_WHAT TO WORK ON:_ Can you repeat the data from the start through the line containing "I want to click on price-label: 68.720, so", replacing "screen" with "display" and leaving everything else unchanged? Omit the pictures.

_SOURCE MATERIAL:_
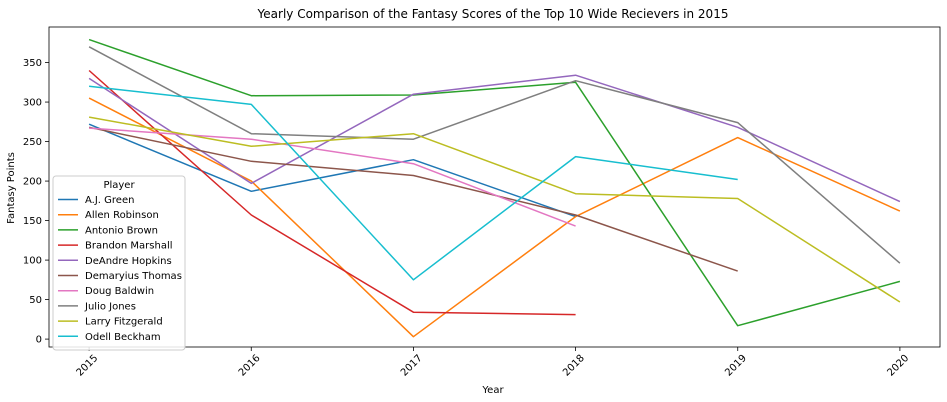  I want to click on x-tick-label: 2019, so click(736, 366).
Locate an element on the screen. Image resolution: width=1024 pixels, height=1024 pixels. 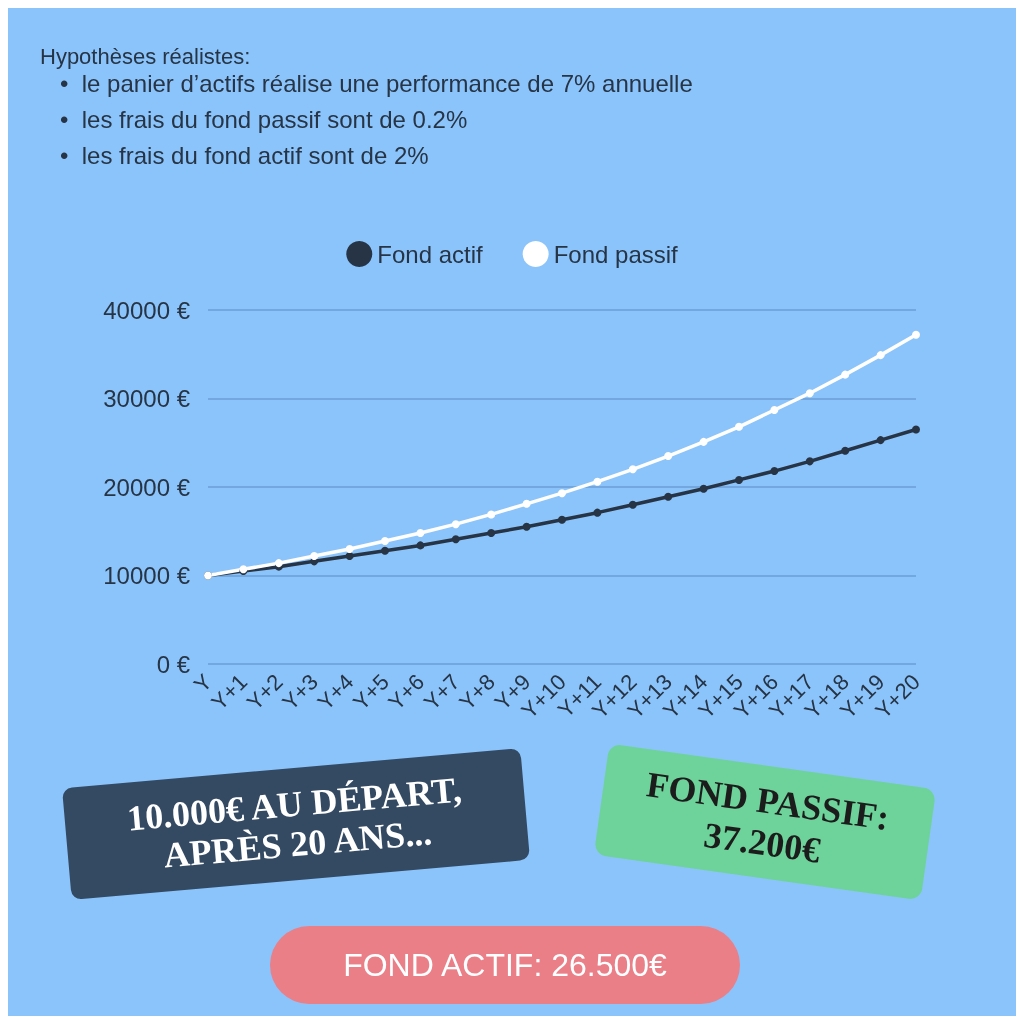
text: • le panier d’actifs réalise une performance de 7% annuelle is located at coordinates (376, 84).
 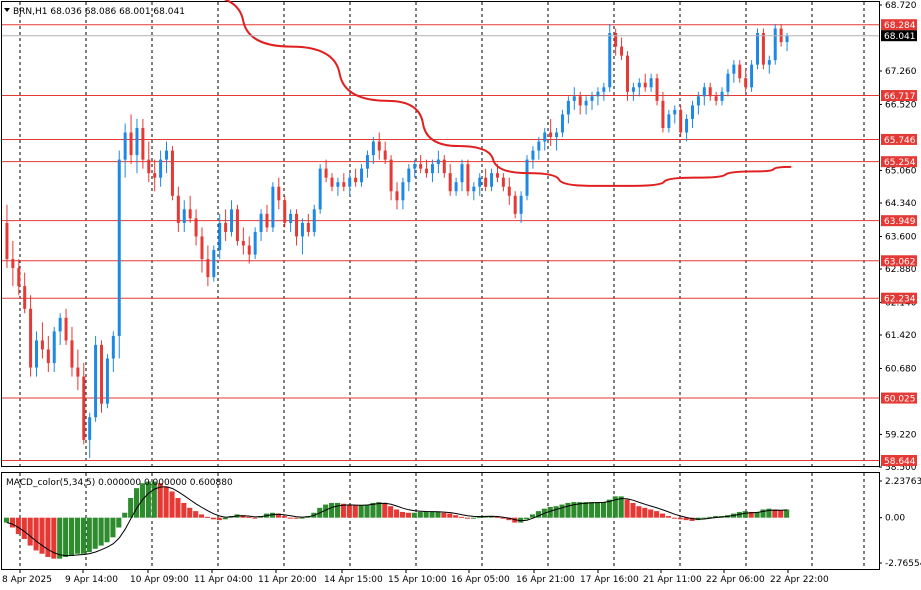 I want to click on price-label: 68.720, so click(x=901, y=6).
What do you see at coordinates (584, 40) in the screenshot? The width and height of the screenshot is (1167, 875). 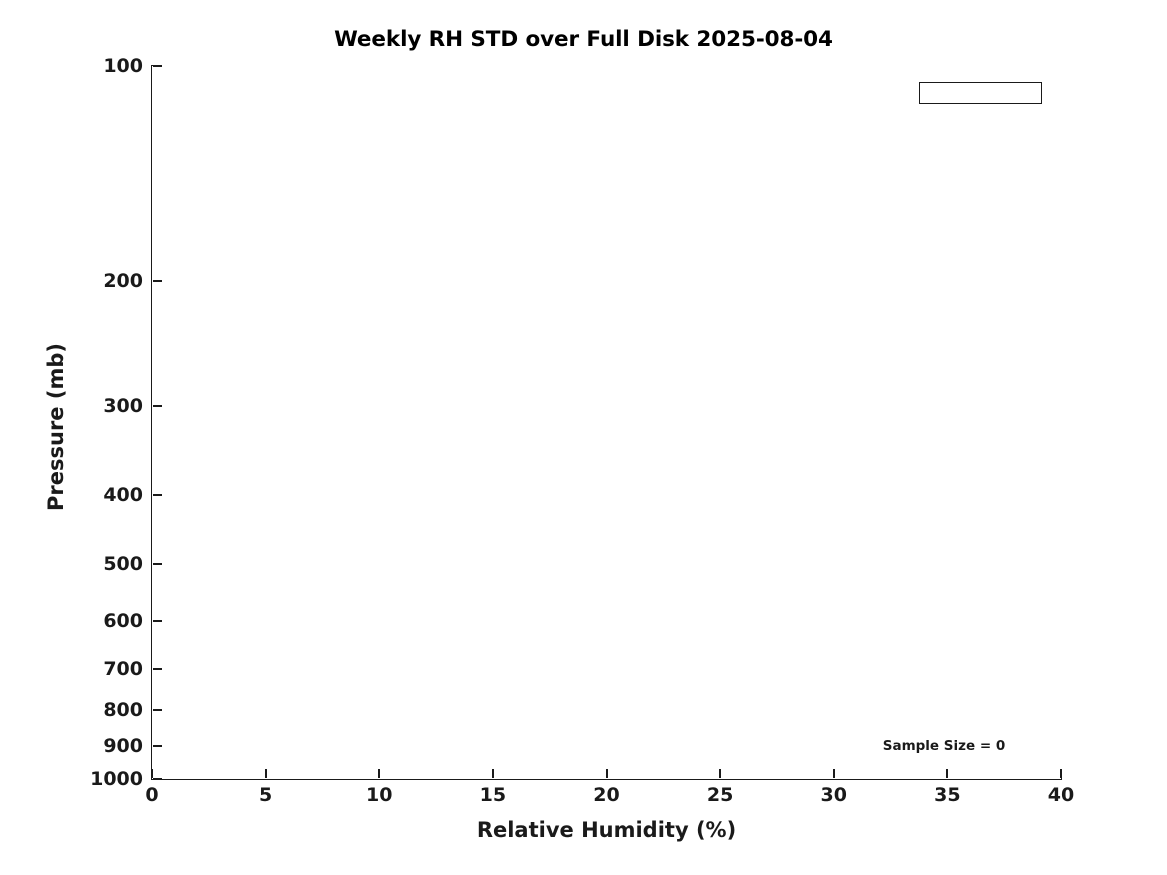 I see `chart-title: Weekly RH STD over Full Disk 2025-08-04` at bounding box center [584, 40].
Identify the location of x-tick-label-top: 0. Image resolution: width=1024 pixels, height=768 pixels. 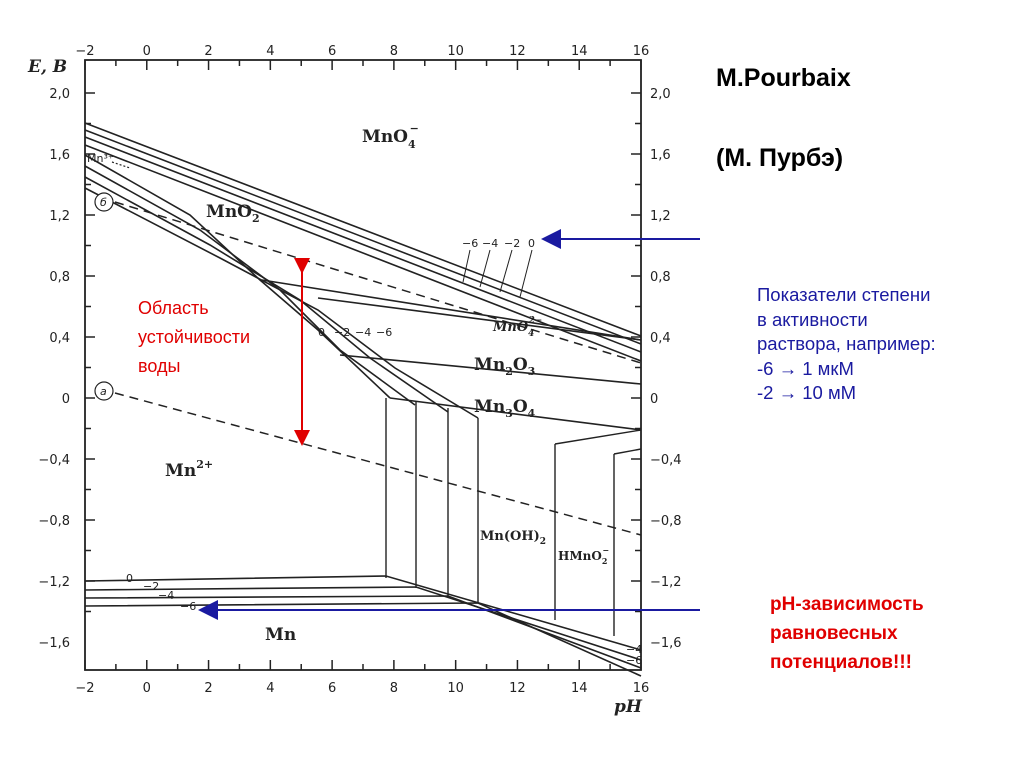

_RESULT BELOW:_
  I want to click on x-tick-label: 2019, so click(736, 366).
Locate an element on the display. Image resolution: width=1024 pixels, height=1024 pixels. 
text: • le panier d’actifs réalise une performance de 7% annuelle is located at coordinates (376, 84).
  I want to click on price-label: 68.720, so click(x=901, y=6).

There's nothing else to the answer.